▶ _EXERCISE GOAL_: Copy the rows below word for word, keeping every line as it appears.

▶ _TASK INPUT_:
= = = =
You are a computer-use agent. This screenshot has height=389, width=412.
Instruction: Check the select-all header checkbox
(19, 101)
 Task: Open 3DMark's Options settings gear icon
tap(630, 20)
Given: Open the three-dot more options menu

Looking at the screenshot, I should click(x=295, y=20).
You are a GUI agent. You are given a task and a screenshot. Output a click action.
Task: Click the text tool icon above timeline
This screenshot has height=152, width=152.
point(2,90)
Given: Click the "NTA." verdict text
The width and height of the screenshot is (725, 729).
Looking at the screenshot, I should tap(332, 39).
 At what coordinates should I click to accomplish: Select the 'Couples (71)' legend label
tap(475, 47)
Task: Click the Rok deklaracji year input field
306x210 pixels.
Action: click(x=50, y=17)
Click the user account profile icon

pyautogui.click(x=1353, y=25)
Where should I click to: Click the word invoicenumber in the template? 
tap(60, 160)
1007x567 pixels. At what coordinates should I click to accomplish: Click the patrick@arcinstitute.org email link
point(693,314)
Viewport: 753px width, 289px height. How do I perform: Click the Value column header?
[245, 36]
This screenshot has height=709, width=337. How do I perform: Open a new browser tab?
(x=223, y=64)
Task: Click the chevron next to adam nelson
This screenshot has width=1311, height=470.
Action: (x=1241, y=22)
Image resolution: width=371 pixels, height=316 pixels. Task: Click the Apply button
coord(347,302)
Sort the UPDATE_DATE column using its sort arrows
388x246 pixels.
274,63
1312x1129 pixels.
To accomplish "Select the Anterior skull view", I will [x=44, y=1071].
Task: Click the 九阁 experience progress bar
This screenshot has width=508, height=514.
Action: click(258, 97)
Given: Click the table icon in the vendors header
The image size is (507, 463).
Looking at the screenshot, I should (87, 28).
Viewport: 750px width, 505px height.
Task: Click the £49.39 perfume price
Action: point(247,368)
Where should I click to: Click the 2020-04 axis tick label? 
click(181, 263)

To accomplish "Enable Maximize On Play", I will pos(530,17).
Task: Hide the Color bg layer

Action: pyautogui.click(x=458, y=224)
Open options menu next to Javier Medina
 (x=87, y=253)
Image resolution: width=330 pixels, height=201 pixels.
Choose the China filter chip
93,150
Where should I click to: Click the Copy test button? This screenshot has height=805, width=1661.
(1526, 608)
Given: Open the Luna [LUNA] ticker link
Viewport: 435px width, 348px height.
= = = =
▶ _EXERCISE SOLUTION_:
You are a computer-use agent. This screenshot has height=389, width=412.
Instruction: Check the select-all header checkbox
(19, 101)
 Task: Open 3DMark's Options settings gear icon
tap(630, 20)
Given: Open the three-dot more options menu

Looking at the screenshot, I should click(x=295, y=20).
You are a GUI agent. You are given a task and a screenshot. Output a click action.
Task: Click the text tool icon above timeline
This screenshot has height=152, width=152.
point(2,90)
Given: Click the "NTA." verdict text
The width and height of the screenshot is (725, 729).
Looking at the screenshot, I should tap(332, 39).
 At what coordinates should I click to accomplish: Select the 'Couples (71)' legend label
tap(475, 47)
Task: Click the Rok deklaracji year input field
306x210 pixels.
Action: click(x=50, y=17)
Click the user account profile icon

pyautogui.click(x=1353, y=25)
Where should I click to: Click the word invoicenumber in the template? 
tap(60, 160)
1007x567 pixels. At what coordinates should I click to accomplish: Click the patrick@arcinstitute.org email link
point(693,314)
Viewport: 753px width, 289px height. How do I perform: Click the Value column header?
[245, 36]
This screenshot has height=709, width=337. How do I perform: Open a new browser tab?
(x=223, y=64)
Task: Click the chevron next to adam nelson
This screenshot has width=1311, height=470.
Action: (x=1241, y=22)
Image resolution: width=371 pixels, height=316 pixels. Task: Click the Apply button
coord(347,302)
Sort the UPDATE_DATE column using its sort arrows
388x246 pixels.
274,63
1312x1129 pixels.
To accomplish "Select the Anterior skull view", I will [x=44, y=1071].
Task: Click the 九阁 experience progress bar
This screenshot has width=508, height=514.
Action: click(258, 97)
Given: Click the table icon in the vendors header
The image size is (507, 463).
Looking at the screenshot, I should (87, 28).
Viewport: 750px width, 505px height.
Task: Click the £49.39 perfume price
Action: point(247,368)
Where should I click to: Click the 2020-04 axis tick label? 
click(181, 263)

To accomplish "Enable Maximize On Play", I will pos(530,17).
Task: Hide the Color bg layer

Action: pyautogui.click(x=458, y=224)
Open options menu next to Javier Medina
 (x=87, y=253)
Image resolution: width=330 pixels, height=201 pixels.
Choose the China filter chip
93,150
Where should I click to: Click the Copy test button? This screenshot has height=805, width=1661.
(1526, 608)
Given: Open the Luna [LUNA] ticker link
Viewport: 435px width, 348px height.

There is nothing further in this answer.